SET EXERCISE -> Pull out every line below that contains the word "perform". Case counts, so match capital and small letters.

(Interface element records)

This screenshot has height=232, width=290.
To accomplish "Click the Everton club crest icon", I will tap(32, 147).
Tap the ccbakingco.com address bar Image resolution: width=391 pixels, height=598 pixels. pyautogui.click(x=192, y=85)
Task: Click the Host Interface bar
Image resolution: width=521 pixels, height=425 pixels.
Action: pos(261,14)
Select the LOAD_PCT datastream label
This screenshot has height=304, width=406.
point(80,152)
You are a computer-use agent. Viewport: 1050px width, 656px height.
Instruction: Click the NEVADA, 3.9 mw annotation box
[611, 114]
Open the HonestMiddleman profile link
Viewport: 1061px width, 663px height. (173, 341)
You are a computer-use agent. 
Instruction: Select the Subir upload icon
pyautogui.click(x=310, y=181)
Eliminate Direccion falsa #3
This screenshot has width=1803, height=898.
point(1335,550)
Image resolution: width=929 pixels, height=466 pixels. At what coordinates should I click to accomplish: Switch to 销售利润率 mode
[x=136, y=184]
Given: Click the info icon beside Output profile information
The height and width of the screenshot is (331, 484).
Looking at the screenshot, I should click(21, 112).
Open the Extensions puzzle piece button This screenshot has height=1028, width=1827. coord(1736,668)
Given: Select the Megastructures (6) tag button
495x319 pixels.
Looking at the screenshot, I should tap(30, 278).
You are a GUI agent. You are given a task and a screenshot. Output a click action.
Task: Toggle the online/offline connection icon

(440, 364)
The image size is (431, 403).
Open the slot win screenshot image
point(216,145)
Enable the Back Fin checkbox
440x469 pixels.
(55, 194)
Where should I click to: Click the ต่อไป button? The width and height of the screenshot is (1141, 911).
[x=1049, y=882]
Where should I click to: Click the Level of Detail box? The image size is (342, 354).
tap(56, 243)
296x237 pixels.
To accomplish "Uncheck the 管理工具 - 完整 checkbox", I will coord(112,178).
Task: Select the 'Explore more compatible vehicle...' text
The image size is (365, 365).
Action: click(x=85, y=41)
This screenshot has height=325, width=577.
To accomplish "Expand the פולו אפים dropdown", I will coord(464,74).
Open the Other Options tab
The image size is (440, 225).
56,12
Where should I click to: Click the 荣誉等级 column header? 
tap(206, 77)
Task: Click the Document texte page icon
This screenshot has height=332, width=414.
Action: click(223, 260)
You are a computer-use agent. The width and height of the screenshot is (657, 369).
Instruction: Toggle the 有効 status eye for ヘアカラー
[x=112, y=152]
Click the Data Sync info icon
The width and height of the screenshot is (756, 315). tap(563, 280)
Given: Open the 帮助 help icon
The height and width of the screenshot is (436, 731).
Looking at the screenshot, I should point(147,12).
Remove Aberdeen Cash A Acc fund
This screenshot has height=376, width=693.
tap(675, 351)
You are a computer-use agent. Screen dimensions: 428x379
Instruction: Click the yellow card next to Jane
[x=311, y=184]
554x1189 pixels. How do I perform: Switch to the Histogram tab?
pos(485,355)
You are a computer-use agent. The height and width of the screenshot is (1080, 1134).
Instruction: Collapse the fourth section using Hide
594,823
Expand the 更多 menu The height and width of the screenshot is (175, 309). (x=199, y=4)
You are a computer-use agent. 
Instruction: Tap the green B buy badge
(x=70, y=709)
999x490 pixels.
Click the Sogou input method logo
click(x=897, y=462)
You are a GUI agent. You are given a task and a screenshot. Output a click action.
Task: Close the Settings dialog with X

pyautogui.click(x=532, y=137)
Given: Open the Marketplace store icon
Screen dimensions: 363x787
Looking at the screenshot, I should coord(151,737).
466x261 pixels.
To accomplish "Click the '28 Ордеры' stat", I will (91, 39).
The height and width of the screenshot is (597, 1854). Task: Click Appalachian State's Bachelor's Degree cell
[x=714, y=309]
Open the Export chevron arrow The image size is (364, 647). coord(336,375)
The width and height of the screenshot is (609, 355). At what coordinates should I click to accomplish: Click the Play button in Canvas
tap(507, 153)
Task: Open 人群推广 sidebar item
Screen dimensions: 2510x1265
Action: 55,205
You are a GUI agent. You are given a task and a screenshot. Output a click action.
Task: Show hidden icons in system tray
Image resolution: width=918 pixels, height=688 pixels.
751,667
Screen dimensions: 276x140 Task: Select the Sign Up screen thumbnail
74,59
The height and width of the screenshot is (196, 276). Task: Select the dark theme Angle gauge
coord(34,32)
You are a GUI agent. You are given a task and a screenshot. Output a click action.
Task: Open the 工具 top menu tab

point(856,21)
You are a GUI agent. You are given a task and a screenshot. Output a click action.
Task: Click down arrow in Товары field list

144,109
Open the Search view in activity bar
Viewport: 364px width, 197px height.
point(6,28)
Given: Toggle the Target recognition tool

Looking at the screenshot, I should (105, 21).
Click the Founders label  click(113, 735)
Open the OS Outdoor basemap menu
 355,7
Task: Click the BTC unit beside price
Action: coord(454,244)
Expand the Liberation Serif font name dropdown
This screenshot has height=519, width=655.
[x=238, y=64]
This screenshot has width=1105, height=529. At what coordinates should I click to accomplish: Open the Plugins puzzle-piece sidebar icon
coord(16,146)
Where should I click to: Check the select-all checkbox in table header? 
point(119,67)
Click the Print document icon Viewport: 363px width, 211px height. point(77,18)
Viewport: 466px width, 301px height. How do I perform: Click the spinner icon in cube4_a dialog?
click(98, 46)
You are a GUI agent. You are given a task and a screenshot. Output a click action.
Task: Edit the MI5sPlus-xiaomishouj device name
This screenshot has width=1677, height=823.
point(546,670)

RESULT ->
554x1189 pixels. How do I perform: Switch to the Histogram tab?
Viewport: 466px width, 301px height. How do I perform: Click the spinner icon in cube4_a dialog?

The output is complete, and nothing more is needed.